日本では定年退職が慣例として残る点など、アメリカでの働き方のシステムとは異なりますが、高年齢労働者への年齢差別が職場で実在しているのも事実です。
ある研究者によれば、意外なことに、個人主義である欧米諸国よりも、儒教を重んじ高齢者を敬う文化を持つ東アジア諸国のほうが、年齢差別の度合いが強いという結果も出ています。その要因は、高齢社会の急速化にあると研究者は指摘します。
少子高齢化で労働人口不足のなか、日本はこれまで以上に急速に高齢化へと向かいます。一方、活気を見せる日本のテクノロジー企業は、若い社員を雇うほど企業イメージの斬新さにつながるという考えを持っていて、この点ではサンフランシスコの状況に酷似しているように見えます。

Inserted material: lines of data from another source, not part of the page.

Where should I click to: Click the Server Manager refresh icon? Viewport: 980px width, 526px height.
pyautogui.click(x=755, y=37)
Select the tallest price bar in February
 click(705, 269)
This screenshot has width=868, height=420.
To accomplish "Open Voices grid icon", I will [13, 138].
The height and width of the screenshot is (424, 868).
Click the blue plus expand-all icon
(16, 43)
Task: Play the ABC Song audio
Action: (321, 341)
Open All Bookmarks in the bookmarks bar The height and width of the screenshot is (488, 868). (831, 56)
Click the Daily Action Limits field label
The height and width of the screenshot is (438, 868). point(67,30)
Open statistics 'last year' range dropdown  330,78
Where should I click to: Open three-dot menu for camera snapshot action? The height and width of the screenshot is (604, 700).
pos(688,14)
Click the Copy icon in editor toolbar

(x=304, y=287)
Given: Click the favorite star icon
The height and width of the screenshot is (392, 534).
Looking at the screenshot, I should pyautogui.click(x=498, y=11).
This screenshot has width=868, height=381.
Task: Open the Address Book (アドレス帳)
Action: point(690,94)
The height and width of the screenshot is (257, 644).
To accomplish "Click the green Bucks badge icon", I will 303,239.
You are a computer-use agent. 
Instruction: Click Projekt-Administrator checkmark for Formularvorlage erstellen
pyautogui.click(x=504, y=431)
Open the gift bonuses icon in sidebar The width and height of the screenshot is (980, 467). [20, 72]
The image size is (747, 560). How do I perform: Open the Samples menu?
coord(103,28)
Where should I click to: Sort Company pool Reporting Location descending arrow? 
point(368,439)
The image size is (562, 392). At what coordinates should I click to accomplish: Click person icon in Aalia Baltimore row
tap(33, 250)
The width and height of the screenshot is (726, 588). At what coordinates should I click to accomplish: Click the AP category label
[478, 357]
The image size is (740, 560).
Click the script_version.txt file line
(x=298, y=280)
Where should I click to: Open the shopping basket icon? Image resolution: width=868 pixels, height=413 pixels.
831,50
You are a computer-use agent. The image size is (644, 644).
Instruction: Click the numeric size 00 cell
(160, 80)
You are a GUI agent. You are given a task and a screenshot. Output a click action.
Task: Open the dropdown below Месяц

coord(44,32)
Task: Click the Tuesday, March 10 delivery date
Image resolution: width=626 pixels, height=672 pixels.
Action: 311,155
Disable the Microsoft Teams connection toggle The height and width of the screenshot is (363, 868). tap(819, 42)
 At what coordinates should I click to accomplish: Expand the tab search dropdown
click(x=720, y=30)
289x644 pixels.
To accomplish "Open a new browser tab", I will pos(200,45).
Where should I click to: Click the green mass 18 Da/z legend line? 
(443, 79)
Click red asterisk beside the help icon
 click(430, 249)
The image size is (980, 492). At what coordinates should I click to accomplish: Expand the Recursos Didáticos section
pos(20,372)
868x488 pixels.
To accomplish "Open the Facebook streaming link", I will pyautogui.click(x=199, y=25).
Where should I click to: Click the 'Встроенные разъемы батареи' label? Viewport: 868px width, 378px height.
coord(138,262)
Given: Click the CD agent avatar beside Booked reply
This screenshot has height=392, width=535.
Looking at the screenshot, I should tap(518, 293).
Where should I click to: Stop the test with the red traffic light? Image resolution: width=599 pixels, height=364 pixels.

その改善には、モダン・エルダー養成など個人側の改革と、組織側での年齢差別のカルチャー改革を、日本の文化に沿った様式で取り組めるかどうかが鍵となるかもしれません。まずは、日本でも存在する年齢差別について認識して、理解すること。世代間の隔たりを知り、高年齢者に対して思い込みがないか、または若年齢層の社員についても偏見がないのか、個人が認識することも重要ではないでしょうか。